“I needed a moment,” she said.
Arrington was upset because her players weren’t performing like she knew they could, a frustration rooted in her love of the team and passion for the sport. She experiences that same unique feeling of frustration today, even though Wilson (7-5) has won 14 of the past 15 D.C. public school titles.
“It hurts me to my heart that we keep winning,” Arrington, 40, said. “I wish volleyball across D.C. would just be better. We’re just not competitive with Maryland and Virginia and the D.C. private schools, unfortunately.”
The Tigers are undefeated in conference play again this season and have won twice by forfeit. As a result, Wilson is the only public school in D.C. to play an out-of-conference schedule. Arrington said her players would never be exposed to routine plays, such as blocks and digs, if they only played league matches.
“If we just played league, they wouldn’t even know what we were doing in practice,” she said.
The 2011 All-Met Coach of the Year has done her best to boost the volleyball culture in the District over the past 14 seasons. This year, she is hosting the third annual Tiger Paws Tournament, a Dig Pink event on Oct. 19 to raise money for breast cancer research through the Side-Out Foundation.
Arrington also takes players to skills clinics and college matches in the area. She said other D.C. public schools do not pursue these opportunities.
“I’m trying,” Arrington said. “But I can’t force people to understand the importance of our sport. It hurts that [D.C. public schools] spend more time on boys’ basketball and football than they do on women’s sports. They miss out on an opportunity.”
Arrington has noticed improvement under DCIAA Athletic Director Stephanie Evans, but said there is still more to be done. A call to Evans for comment Wednesday was not immediately returned.
With the absence of strong league competition, Arrington takes more pride in her team’s quality of play. She sometimes tells young players that she has a crystal ball and can see the players that they are capable of becoming.

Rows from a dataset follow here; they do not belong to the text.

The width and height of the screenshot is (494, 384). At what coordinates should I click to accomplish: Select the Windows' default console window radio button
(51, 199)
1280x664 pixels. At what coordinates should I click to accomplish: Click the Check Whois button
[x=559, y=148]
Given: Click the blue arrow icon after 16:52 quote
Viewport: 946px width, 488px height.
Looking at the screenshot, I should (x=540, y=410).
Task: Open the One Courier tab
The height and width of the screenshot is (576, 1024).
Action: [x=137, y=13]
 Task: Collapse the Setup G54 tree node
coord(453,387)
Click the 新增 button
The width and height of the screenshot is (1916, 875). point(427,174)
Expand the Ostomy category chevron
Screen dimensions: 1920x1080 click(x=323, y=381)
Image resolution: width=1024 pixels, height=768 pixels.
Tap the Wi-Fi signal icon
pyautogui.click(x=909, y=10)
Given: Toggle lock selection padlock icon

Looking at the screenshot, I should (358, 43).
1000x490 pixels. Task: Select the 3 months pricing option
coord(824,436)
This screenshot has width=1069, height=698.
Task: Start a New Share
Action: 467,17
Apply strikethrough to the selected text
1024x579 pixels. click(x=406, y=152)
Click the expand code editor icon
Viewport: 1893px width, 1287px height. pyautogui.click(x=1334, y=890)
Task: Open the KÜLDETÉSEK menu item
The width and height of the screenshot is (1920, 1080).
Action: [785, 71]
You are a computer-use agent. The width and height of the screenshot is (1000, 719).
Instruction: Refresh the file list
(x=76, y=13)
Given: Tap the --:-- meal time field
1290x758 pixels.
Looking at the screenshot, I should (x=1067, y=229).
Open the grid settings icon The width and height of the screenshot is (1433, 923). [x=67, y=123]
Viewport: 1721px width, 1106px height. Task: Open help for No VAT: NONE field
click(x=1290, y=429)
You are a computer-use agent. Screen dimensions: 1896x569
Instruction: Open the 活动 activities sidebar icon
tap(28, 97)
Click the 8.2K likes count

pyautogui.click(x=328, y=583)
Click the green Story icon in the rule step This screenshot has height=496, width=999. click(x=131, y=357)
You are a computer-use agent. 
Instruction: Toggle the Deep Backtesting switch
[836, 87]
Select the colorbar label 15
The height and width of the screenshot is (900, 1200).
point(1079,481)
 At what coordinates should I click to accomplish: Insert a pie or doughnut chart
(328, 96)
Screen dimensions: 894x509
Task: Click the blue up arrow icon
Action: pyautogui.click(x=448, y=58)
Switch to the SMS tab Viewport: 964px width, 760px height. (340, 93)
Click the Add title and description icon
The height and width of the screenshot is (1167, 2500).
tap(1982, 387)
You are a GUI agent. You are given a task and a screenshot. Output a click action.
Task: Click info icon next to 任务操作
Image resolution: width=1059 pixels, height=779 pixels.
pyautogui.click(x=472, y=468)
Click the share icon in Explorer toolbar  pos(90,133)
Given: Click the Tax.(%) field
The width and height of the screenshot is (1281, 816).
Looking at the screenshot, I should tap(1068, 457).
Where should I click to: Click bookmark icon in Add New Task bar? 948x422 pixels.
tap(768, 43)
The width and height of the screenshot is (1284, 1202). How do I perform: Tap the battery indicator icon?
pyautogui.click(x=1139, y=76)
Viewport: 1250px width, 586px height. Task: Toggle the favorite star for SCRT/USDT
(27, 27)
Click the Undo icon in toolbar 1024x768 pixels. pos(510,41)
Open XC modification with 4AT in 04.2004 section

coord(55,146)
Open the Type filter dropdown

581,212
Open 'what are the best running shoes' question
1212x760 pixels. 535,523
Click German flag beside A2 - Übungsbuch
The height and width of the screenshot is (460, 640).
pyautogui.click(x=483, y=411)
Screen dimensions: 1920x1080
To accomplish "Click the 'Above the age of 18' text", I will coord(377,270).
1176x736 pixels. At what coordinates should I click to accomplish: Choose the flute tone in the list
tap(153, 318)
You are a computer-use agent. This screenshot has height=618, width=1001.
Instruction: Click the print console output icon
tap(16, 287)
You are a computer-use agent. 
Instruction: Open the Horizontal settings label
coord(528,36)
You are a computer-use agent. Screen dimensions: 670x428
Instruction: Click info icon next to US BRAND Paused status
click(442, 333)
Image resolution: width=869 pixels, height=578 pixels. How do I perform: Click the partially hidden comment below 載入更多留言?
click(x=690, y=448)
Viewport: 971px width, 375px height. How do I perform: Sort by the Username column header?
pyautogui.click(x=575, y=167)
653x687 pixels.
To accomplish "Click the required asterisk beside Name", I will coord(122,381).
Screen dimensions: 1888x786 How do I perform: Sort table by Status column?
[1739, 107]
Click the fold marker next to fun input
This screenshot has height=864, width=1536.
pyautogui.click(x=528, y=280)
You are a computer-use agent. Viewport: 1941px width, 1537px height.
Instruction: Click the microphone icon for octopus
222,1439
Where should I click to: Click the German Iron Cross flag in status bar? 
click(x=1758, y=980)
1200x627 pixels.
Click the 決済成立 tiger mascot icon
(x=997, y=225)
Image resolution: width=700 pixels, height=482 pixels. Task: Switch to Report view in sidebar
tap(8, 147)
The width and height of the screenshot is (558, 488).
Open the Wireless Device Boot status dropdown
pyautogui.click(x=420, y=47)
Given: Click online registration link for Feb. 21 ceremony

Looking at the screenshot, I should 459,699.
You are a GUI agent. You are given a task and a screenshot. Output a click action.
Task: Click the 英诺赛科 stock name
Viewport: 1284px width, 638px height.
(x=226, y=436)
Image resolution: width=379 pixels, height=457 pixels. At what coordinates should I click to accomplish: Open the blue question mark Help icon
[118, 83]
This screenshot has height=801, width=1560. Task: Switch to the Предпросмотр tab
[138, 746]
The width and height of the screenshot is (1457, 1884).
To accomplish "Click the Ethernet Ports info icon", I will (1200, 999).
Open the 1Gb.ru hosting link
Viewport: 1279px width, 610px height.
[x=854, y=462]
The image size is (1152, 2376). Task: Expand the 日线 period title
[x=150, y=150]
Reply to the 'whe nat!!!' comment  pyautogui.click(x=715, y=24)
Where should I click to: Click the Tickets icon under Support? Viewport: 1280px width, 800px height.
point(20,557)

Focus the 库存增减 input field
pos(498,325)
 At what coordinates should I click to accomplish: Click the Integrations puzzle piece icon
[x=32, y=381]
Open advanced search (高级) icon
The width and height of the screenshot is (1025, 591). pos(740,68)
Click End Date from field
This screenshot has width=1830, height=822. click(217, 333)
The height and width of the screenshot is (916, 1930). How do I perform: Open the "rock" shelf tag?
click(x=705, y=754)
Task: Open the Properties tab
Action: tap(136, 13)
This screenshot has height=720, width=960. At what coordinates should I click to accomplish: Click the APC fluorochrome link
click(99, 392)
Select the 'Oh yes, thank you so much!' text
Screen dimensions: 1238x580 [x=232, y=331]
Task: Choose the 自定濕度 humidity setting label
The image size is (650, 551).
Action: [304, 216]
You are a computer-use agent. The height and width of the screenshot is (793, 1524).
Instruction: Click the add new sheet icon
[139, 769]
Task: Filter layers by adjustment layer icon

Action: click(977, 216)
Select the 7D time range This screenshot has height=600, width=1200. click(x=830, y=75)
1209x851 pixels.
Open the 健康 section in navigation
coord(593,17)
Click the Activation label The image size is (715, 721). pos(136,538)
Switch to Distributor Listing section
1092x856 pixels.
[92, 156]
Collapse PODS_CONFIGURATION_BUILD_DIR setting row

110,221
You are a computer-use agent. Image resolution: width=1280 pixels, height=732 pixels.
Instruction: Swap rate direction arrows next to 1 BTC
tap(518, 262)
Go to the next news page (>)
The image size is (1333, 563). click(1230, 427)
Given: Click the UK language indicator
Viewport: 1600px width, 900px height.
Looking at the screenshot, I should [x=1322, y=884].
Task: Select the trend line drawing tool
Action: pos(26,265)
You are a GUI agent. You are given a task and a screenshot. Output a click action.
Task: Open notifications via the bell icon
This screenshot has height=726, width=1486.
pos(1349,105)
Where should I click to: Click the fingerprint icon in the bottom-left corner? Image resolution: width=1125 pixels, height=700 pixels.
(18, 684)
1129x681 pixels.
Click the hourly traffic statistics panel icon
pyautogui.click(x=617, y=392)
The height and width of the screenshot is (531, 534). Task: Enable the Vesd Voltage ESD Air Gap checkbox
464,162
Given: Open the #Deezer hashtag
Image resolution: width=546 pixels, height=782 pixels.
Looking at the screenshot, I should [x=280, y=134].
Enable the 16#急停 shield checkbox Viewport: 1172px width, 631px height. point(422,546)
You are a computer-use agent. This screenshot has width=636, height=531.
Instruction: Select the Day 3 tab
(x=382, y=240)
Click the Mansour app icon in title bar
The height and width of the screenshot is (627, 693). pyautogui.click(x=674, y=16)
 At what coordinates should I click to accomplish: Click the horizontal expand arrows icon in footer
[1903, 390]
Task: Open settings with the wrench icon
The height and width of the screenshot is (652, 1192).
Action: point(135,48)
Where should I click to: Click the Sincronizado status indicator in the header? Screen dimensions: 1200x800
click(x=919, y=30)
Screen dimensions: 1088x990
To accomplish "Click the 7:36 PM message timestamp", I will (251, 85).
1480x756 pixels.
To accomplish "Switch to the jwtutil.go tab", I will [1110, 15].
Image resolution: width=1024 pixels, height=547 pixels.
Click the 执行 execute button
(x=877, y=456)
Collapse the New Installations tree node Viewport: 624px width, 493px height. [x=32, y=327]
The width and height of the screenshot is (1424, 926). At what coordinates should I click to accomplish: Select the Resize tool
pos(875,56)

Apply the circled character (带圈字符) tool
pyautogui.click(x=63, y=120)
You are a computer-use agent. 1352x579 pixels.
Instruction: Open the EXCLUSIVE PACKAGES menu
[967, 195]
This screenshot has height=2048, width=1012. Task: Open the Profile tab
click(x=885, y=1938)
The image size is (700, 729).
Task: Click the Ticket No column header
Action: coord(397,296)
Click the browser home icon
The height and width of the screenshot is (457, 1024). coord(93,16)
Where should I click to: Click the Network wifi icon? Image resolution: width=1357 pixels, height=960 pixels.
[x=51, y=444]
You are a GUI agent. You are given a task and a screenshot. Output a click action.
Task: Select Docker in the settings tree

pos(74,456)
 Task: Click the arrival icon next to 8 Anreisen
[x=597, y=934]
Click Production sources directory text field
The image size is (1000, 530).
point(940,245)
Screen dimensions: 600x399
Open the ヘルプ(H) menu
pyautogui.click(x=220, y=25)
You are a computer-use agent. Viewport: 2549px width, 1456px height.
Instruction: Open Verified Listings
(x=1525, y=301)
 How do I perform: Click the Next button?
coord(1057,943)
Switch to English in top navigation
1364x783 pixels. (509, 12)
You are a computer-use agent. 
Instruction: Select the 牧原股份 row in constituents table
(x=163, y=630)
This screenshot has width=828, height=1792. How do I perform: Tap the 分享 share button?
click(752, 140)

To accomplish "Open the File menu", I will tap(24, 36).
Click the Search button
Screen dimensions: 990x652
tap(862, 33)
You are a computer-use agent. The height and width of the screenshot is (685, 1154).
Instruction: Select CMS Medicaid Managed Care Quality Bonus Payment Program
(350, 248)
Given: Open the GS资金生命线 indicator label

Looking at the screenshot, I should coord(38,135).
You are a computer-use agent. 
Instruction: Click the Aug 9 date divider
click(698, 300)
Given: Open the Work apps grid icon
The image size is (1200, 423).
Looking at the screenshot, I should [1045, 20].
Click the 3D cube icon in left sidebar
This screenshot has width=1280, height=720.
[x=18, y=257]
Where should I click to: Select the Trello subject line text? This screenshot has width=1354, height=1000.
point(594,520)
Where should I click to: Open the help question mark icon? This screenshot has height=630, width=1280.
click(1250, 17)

“Ninety-five percent of the time, she’s right,” junior Alexis Coates said.
“She really has a lot of faith in us,” senior Kristina Johnson added. “She keeps pushing us even if we don’t believe that we can necessarily do that. She still pushes us because she sees that something in us.”
Frustrations with DCIAA competition, Arrington has no plans to leave Wilson. She envisions settling down and starting a family, but even in those visions, she is coaching in the Wilson gym with a baby strapped to her chest.
“Why stay at Wilson? I don’t know, other than I love these girls,” Arrington said. “To me, it’s not okay just to have the sport. What do we have the sport for? What is the bigger picture? Do we just want them to play, or do we want them to excel in it? I want the girls here to have the opportunities that I had.”